Jean-Michel Laurin, vice-president of global business policy with Canadian Manufacturers & Exporters, said Canada should position itself as a place with which other countries actively want to trade.
“We know there is a slump happening with the U.S., and it would be foolish to ignore the potential in the BRIC,” he said. “We need to have an aggressive bilateral agreement policy. We should be the place where India comes when they want to tap into the North American and worldwide markets, because of the connections we already have.”
And yet Canadian companies, which have been trying to make headway in India for decades, have actually made greater strides in China.
The root cause for the unfulfilled relationship has been India’s protectionist policies since it gained independence from the British Raj.
That changed in the 1991 when Prime Minister Manmohan Singh, then India’s finance minister, brought in a liberalizing attitude toward the global economy.
The time had come for the “unshackling of the Indian economy,” Tharoor said. “And now that we’re on this path to CEPA, Canada is very much a priority for India. But the Canada-Indian relationship needs to acquire a bit more saliency.”
Peter Conlon, president and chief executive officer of Nautel Ltd., said his Peggy’s Cove, N.S.-based company has been exporting radio transmitters to India for years, but sporadically. He says that although India constitutes a small fraction of his export business, he wants to expand it further.
“India is in the process of currently revitalizing its entire radio infrastructure, which is really exciting for us, considering that radio is really the primary means of communication in the country,” Conlon said. “I would never look at a free-trade agreement as a competitive advantage, but if it can simplify the extremely complicated process or paperwork, then that would be a big bonus. I’m hoping the agreement will remove this headache of bureaucracy.”

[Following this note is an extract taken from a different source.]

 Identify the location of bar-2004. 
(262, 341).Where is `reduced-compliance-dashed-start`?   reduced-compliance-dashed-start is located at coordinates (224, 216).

Barry Ireland, president of Saskatchewan-based Vbine Energy, said demand in India has been growing for his company’s small wind turbines that fit atop telecommunication towers.
“There is a tremendous demand for power, and a lot of their telecommunications towers are running on diesel, propane and coal,” Mr. Ireland said. “But they have recently started looking at green energy. So this is a big market for us when you consider the hundreds of thousands of towers in India compared to Canada.”
ROOM FOR IMPROVEMENT
Canada’s total merchandise trade in 2008 was $865 billion (U.S.) of which 66% was with the United States. Trade with India amounted to just $4 billion, making it Canada’s 16th-largest merchandise trading partner.
In 2008, India was Canada’s 20th-largest source of foreign direct investment, estimated at $1 billion, while Canada is India’s 40th-largest source of FDI, valued at $801 million.
Estimates of gross domestic product gains with a free-trade agreement range from $6 billion to $15 billion for Canada and $6 billion to $12 billion for India.